L'ex-président Lula a renoncé mardi à être candidat à la présidentielle au Brésil dont il était le grand favori et a passé le témoin à son colistier Fernando Haddad après s'être battu jusqu'à la date limite fixée par la justice.

Après des heures de réunion, le Parti des Travailleurs (PT), la formation de gauche de Lula, a décidé de le remplacer par son colistier, Fernando Haddad, suite à l'invalidation de la candidature de son chef historique le 1er septembre par le Tribunal supérieur électoral (TSE).

«La décision a été prise», a annoncé un dirigeant du Parti interrogé sur le remplacement de Lula par M. Haddad, en attendant une annonce officielle du grand parti de gauche à Curitiba, où est détenu Lula.

L'ex-président (2003-2010), qui purge depuis avril une peine de 12 ans et un mois pour corruption, «a écrit une lettre dans laquelle il désigne Fernando Haddad comme son candidat, son représentant», ont indiqué d'autres sources du PT.

Paulo Pimenta, dirigeant du PT, a expliqué sur Facebook que «Lula a une entière confiance en Haddad, qui représentera notre héritage et Histoire et sera le porte-voix de Lula.

Avant même l'annonce officielle de la direction du PT réunie à huis clos dans un hôtel de Curitiba, de nombreux membres du PT avaient éventé sur les réseaux sociaux cette nouvelle largement attendue, tweetant notamment: «Haddad c'est Lula».

Jusqu'à l'invalidation de sa candidature, Lula était quasiment assuré d'être élu pour un 3e mandat, selon les sondages.

Choix douloureux

Le TSE avait laissé au parti jusqu'à ce mardi 19h00 pour présenter un autre candidat au scrutin des 7 et 28 octobre.

Plusieurs centaines de militants du PT et des travailleurs ruraux issus du Mouvement des Sans Terre (MST), se sont réunis devant la prison de Lula, au siège de la police fédérale.

La défense de Lula et le PT ont déposé tous les recours possibles pour ne pas à en arriver à ce choix douloureux, y compris une demande de report de la date butoir au 17 septembre, qui a été refusée lundi par la présidente du TSE Rosa Weber.

Ses avocats se sont aussi adressés à l'ONU, dont le Comité des droits de l'homme avait demandé à Brasilia de respecter le droit de l'ex-ouvrier métallurgiste à se présenter.

Le jusqu'au-boutisme de Lula a été critiqué par certains militants du PT, qui auraient préféré que Fernando Haddad ait plus de temps

Il va en effet entrer dans la campagne électorale quatre semaines seulement avant le premier tour.
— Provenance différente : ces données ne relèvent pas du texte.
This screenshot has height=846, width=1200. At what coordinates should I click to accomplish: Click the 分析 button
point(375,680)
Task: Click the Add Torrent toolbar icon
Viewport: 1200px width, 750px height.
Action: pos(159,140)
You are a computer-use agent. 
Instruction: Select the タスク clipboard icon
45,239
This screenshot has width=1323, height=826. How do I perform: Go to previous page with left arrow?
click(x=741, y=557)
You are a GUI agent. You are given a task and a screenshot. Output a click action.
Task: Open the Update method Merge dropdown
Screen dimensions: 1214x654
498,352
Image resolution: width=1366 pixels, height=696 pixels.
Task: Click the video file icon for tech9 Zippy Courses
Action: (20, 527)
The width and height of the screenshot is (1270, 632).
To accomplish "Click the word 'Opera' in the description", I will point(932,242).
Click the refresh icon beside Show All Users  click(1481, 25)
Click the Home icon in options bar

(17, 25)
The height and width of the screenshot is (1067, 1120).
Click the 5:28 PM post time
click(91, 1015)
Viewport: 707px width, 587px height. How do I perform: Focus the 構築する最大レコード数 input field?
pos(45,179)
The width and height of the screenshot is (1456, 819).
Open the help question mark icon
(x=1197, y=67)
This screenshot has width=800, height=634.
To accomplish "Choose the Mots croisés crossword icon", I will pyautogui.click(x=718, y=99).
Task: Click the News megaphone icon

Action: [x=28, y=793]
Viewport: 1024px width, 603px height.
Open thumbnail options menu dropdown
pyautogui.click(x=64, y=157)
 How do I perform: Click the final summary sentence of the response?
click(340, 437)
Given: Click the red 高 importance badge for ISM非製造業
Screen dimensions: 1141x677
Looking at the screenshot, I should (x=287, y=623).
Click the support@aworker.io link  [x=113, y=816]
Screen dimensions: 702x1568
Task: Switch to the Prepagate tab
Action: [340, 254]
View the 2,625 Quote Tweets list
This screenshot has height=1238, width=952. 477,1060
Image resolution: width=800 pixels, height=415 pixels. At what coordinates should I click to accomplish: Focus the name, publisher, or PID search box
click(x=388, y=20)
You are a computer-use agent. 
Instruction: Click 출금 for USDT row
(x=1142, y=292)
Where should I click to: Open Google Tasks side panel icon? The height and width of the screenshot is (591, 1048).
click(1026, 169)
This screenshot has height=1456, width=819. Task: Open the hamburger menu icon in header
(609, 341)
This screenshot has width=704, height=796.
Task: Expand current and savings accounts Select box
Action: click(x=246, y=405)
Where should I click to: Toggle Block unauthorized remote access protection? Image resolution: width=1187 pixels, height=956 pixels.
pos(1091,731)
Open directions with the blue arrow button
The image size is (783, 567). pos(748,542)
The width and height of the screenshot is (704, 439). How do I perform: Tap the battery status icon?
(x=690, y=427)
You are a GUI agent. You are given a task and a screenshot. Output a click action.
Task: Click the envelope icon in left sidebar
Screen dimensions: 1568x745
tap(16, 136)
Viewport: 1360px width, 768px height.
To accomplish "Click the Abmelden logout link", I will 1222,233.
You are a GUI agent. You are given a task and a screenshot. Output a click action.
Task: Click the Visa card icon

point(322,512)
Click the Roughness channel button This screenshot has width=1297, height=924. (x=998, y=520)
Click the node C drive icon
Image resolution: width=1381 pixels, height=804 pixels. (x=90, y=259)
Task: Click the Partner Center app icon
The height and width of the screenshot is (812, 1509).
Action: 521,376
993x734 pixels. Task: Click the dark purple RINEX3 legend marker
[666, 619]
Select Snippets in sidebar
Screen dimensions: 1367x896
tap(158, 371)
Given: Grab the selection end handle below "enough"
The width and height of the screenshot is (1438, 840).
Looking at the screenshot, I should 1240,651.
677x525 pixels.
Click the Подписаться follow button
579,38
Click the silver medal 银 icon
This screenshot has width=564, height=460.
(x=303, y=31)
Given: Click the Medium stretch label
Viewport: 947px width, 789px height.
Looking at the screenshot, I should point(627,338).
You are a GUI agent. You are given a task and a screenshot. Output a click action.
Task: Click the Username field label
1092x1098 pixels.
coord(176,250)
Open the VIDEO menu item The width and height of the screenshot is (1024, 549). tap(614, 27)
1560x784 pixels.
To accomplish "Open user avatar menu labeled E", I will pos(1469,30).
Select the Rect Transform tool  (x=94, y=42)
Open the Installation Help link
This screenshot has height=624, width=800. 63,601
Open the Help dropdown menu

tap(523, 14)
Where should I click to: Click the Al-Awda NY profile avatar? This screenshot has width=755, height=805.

Il n'a participé à aucun des débats entre les présidentiables et son nom reste encore largement inconnu en dehors de la métropole de Sao Paulo.

«C'est une tâche herculéenne qui attend Haddad, comme s'il devait courir un sprint en côte», a estimé Matias Spektor, professeur de la Fondation Getulio Vargas.

«Mais il est porté par un parti puissant et soutenu par Lula, qui reste le leader le plus populaire du pays», a-t-il souligné.

L'ex-maire de Sao Paulo commence à progresser dans les sondages, l'institut Datafolha le créditant de 9% des voix dans sa dernière enquête publiée lundi - alors qu'il n'était pas encore officiellement candidat - contre 4% il y a trois semaines.

Il reste toutefois très loin du candidat d'extrême droite Jair Bolsonaro, largement en tête avec 24% après avoir été poignardé en faisant campagne jeudi.

Fernando Haddad devrait disputer les voix de gauche à Ciro Gomes, qui arrive deuxième dans le sondage de Datafolha après une nette progression, à 13%, contre 10% il y a trois semaines.

Les marchés inquiets 

Lula est en prison pour corruption passive et blanchiment d'argent.

Celui qui avait quitté le pouvoir avec un taux record de 87% d'opinions favorables a été accusé d'avoir reçu en pot-de-vin d'une entreprise du BTP un triplex dans une station balnéaire en échange de faveurs dans l'attribution de marchés publics.

Ce qu'il a toujours nié farouchement, évoquant un complot politique destiné à l'empêcher de se représenter.

Les marchés ont réagi avec inquiétude à la progression des candidats de gauche dans le dernier sondage, la bourse de Sao Paulo chutant de 2,3%, tandis que s'accentuait la dépréciation du réal par rapport au dollar.

«Pour les marchés, c'est une situation délicate, parce que rien n'est défini, ce qui entame la confiance des investisseurs. (...) Cette situation devrait perdurer jusqu'au verdict des urnes», considère Harold Tao, du cabinet de courtiers Walpires.